Hoy te odio más que nunca
14 Diciembre 2007 a las 20:09 por McLarenX | Se lee en 2'09 minutos.

Insolente asomas como cada mañana. A las 8 en punto Beny Hill hace las veces de vasallo del mal y me saca de la cama tras muy pocas horas de sueño, de mal sueño. Desde el primer minuto de luz ya olía mal. La primera en la frente, hoy la leche estaba especialmente amarga, todo me sentaba mal cuando en las calles aún agonizaba la fina capa de hielo. Con los ojos en la nuca y las fuerzas de un caniche recién nacido llego a la facultad.
En la curva que da acceso al parking de arriba coincido con otro coche. Para evitar el contacto giro el volante a la derecha lo cual hace que el bordillo dé buena cuenta de los bajos de mi coche. La niña pasa con su coche sin problemas. Yo vuelvo a herir a mi pequeño al intentar sacarlo del bordillo. Tampoco me sobresalto mucho porque mis neuronas aún siguen dormidas. Pero accedo al parking y aparcando le vuelvo a dar otro golpe. Espabilo y pienso: hoy va a ser un gran día (por los cojones).
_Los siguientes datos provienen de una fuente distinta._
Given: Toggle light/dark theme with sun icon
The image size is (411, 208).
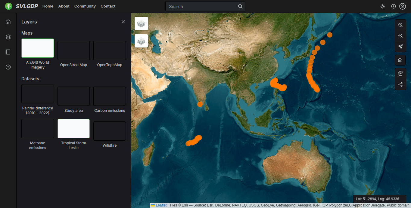Looking at the screenshot, I should (383, 6).
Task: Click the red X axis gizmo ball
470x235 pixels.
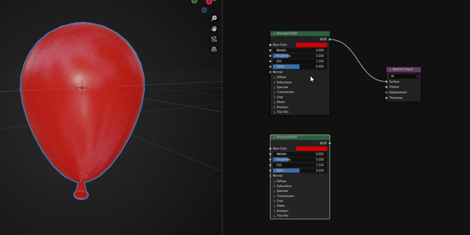Action: click(209, 2)
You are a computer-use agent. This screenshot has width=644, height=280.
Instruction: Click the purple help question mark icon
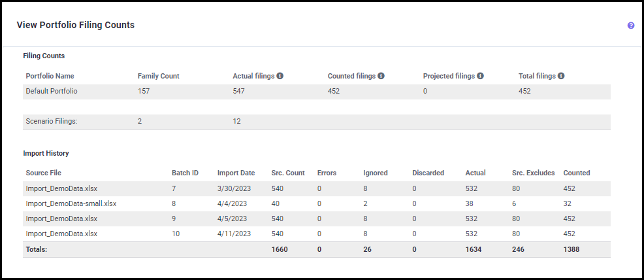pos(631,26)
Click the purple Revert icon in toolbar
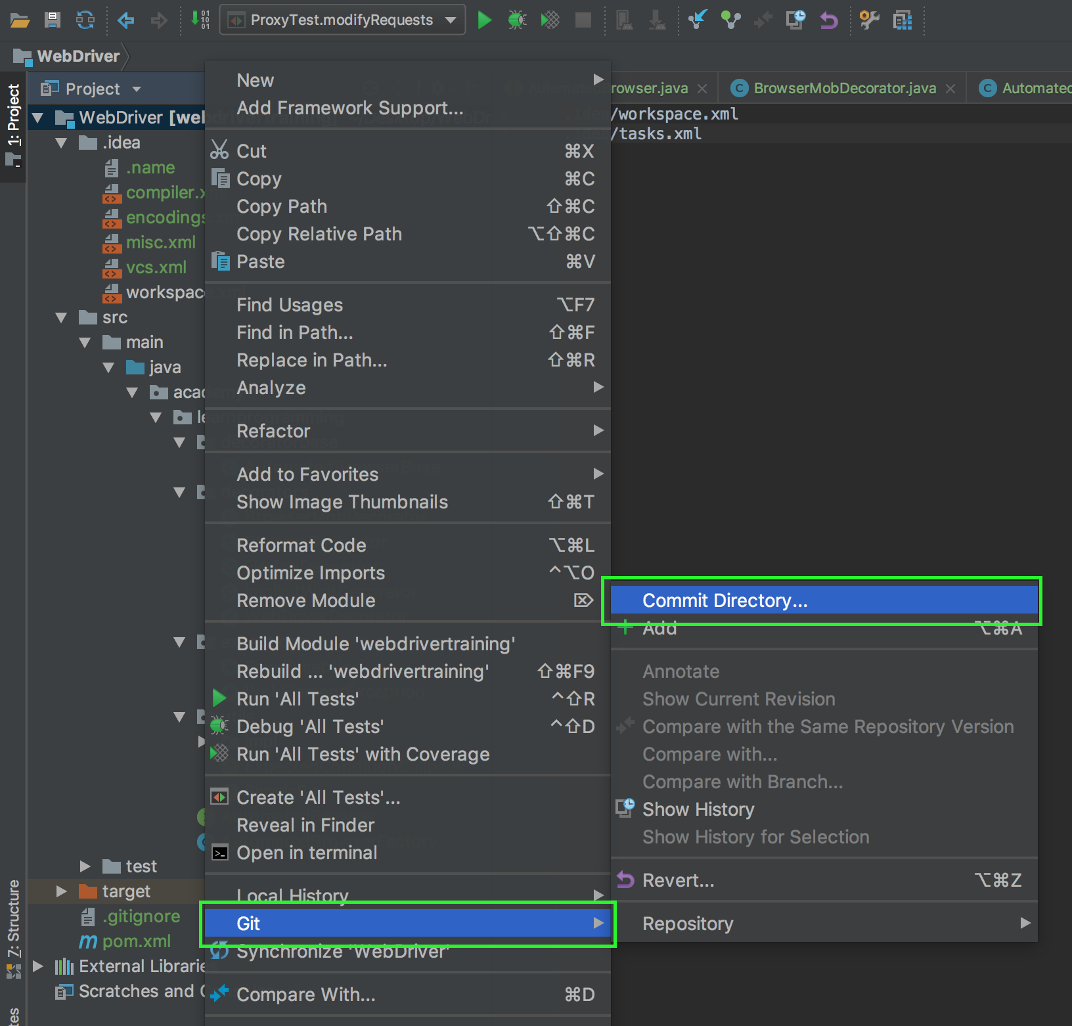 [x=829, y=20]
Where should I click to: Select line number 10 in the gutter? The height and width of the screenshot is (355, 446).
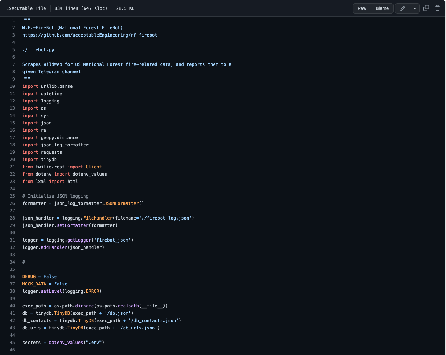(x=14, y=86)
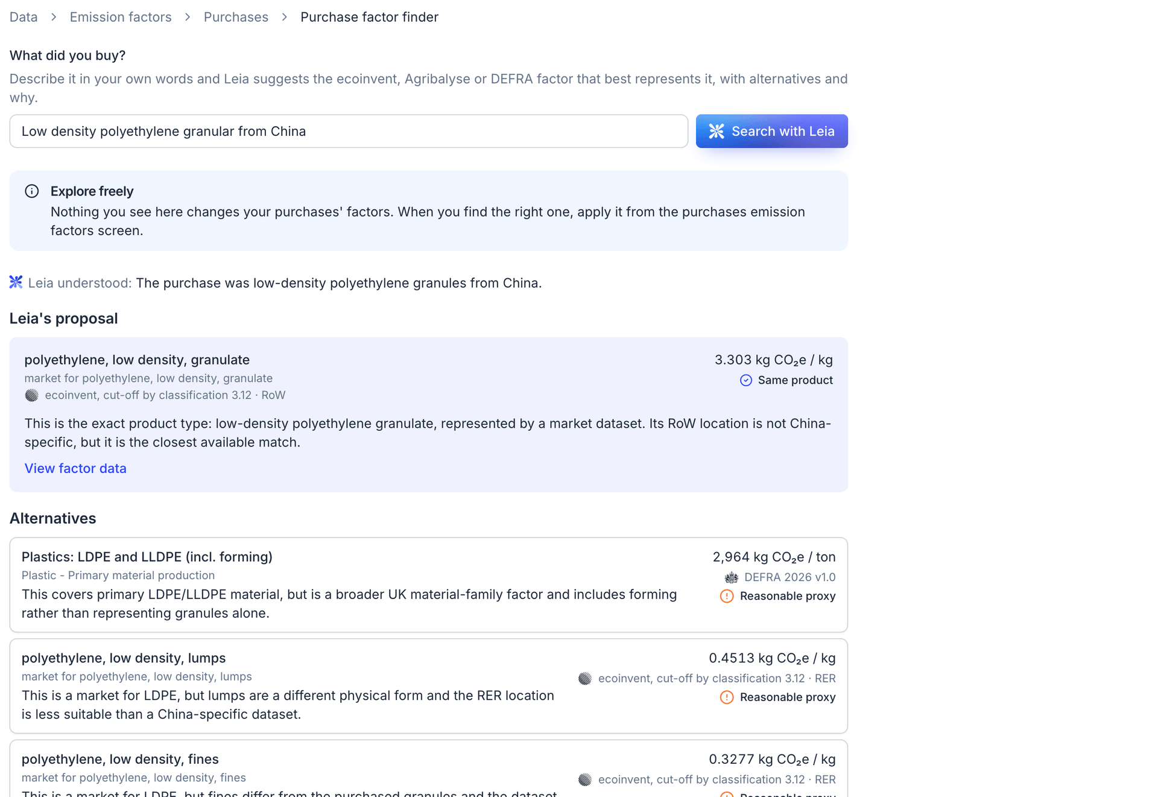This screenshot has height=797, width=1158.
Task: Open the Emission factors breadcrumb
Action: [x=121, y=17]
Tras las correspondientes horas de tortura infernal en la 3201 me vuelvo a casa para comer, no sin antes descubrir que no tengo el intermitente delantero izquierdo. No sé si lo he perdido -estaba suelto- o me lo han quitado, pero el problema es que ahora no se enciende la luz de marcha atrás -lo típico vamos-. Después de comer le he dado el último repaso al examen de hoy. Algo totalmente inútil, pero yo nunca pierdo el espíritu olímpico.
Llego al examen y no es en la clase donde me habían dicho que era, menos mal que he llegado con tiempo para buscar el aula correcta. Me siento, observo a mi alrededor y todo el mundo tiene una documentación permitida. Todo el mundo menos yo. Incluso antes de empezar ya se veía el fracaso. Y así fue. Diez preguntas de las cuales he respondido 6 y tan sólo 3 con certeza. No veo factible el aprobado. Pero bueno, presentarme ya había sido algo con lo que no contaba así que septiembre será el justo juez.
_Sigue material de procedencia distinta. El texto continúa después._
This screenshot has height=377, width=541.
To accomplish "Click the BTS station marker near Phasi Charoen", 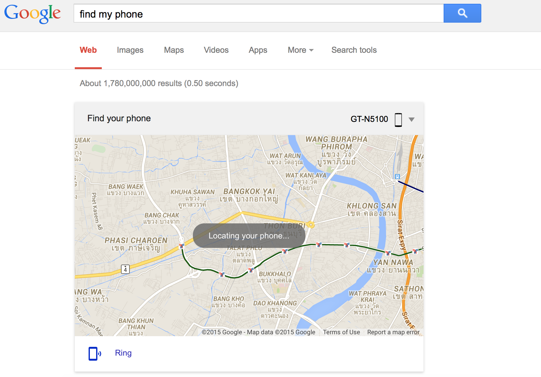I will click(182, 246).
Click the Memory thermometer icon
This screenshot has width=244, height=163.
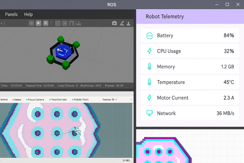click(x=149, y=67)
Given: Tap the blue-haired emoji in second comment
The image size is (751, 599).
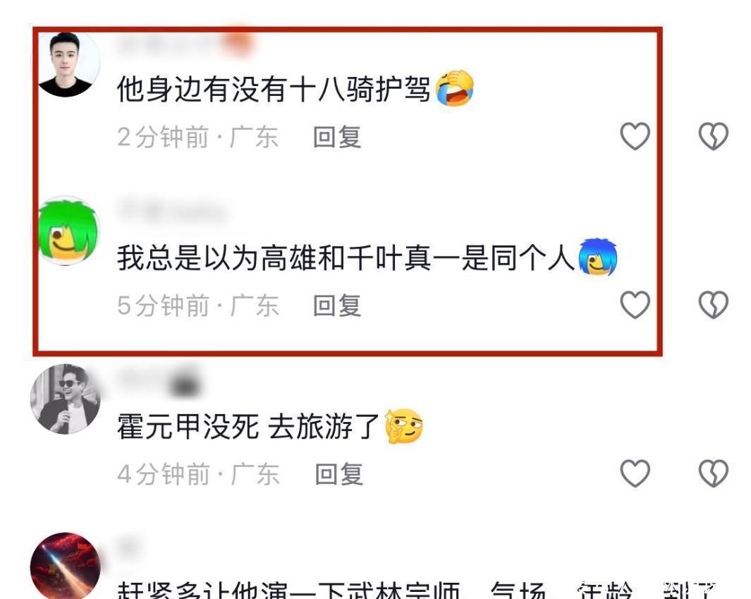Looking at the screenshot, I should coord(598,257).
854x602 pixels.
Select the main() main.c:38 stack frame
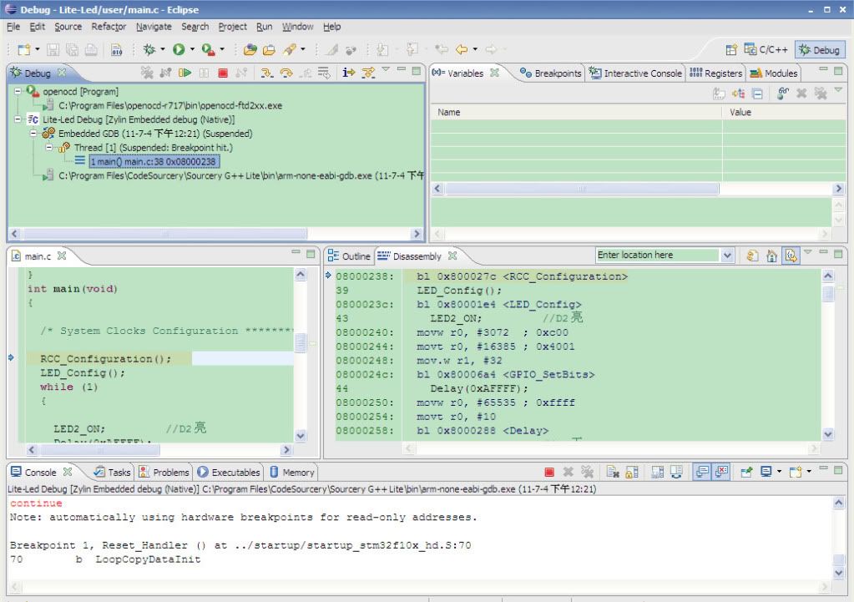(154, 161)
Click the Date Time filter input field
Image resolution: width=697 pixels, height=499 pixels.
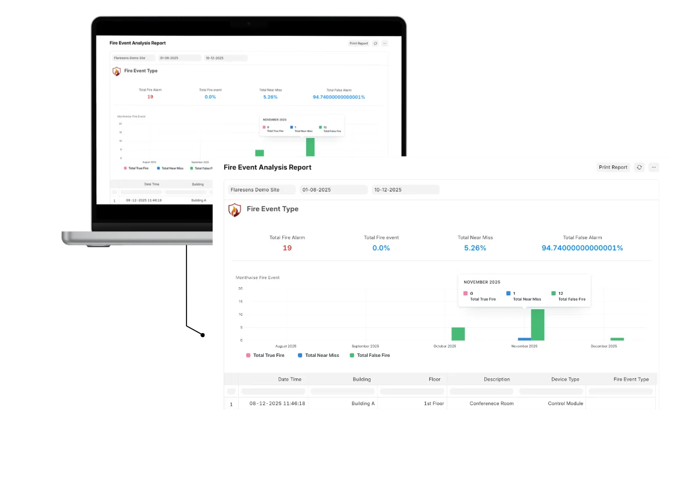(x=273, y=390)
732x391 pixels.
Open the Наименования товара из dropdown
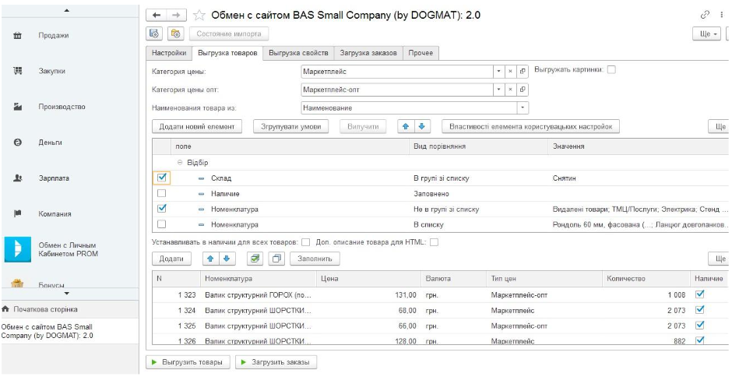(523, 108)
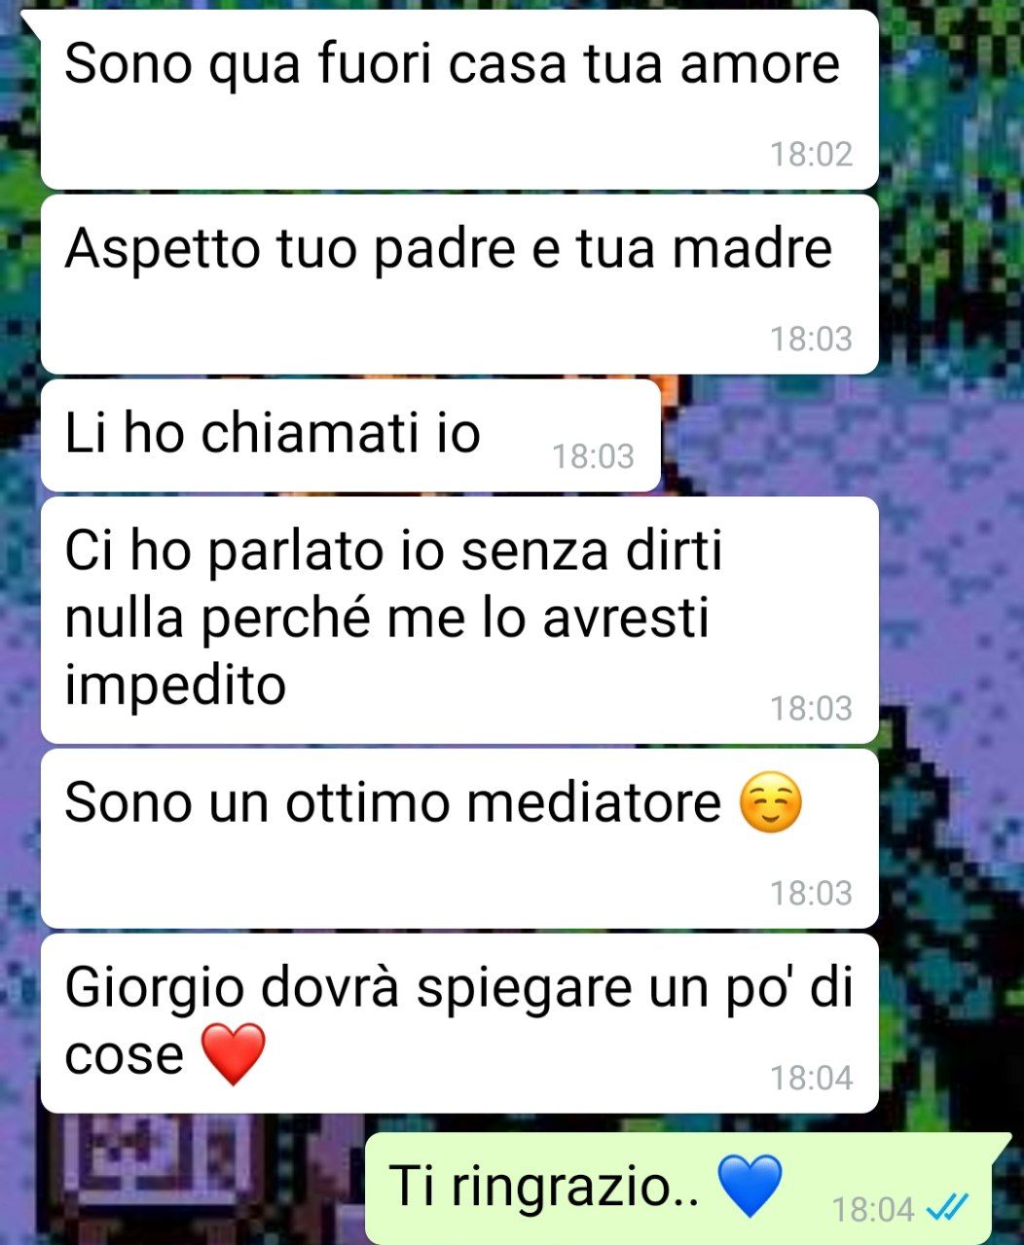The height and width of the screenshot is (1245, 1024).
Task: Tap the blue heart emoji in the green bubble
Action: (x=750, y=1186)
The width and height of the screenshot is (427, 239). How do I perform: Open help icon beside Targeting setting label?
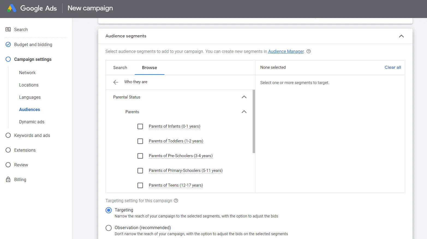click(x=176, y=201)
Por fin son las 17:45 y las farolas ya empiezan a exigir su protagonismo desbancando por fin tus 10 horas de supremacía arrogante. Me las creía muy felices. Por fin la noche empezaba a apoderarse del día. Todo iba a terminar por hoy. Pero no, cuando voy a salir del parking, en la misma curva de antes, un tipo entra demasiado rápido lo que me hace probar el ABS. En esta ocasión no ha ocurrido nada, pero el susto no me lo quita nadie, porque además el chico no venía nada despacio, hubiera sido una buena ostia. ¿Qué tiene hoy todo el mundo en mi contra?
¿Un día malo? Sí, pero ahora tengo 14 horas de dulce penumbra para disfrutar. Hoy no me has tratado nada bien, tus 10 horas han sido nefastas así que mañana no pienso verte. Y puede que pasado mañana tampoco. El lunes volverá a ser otra batalla y espero que te portes mejor.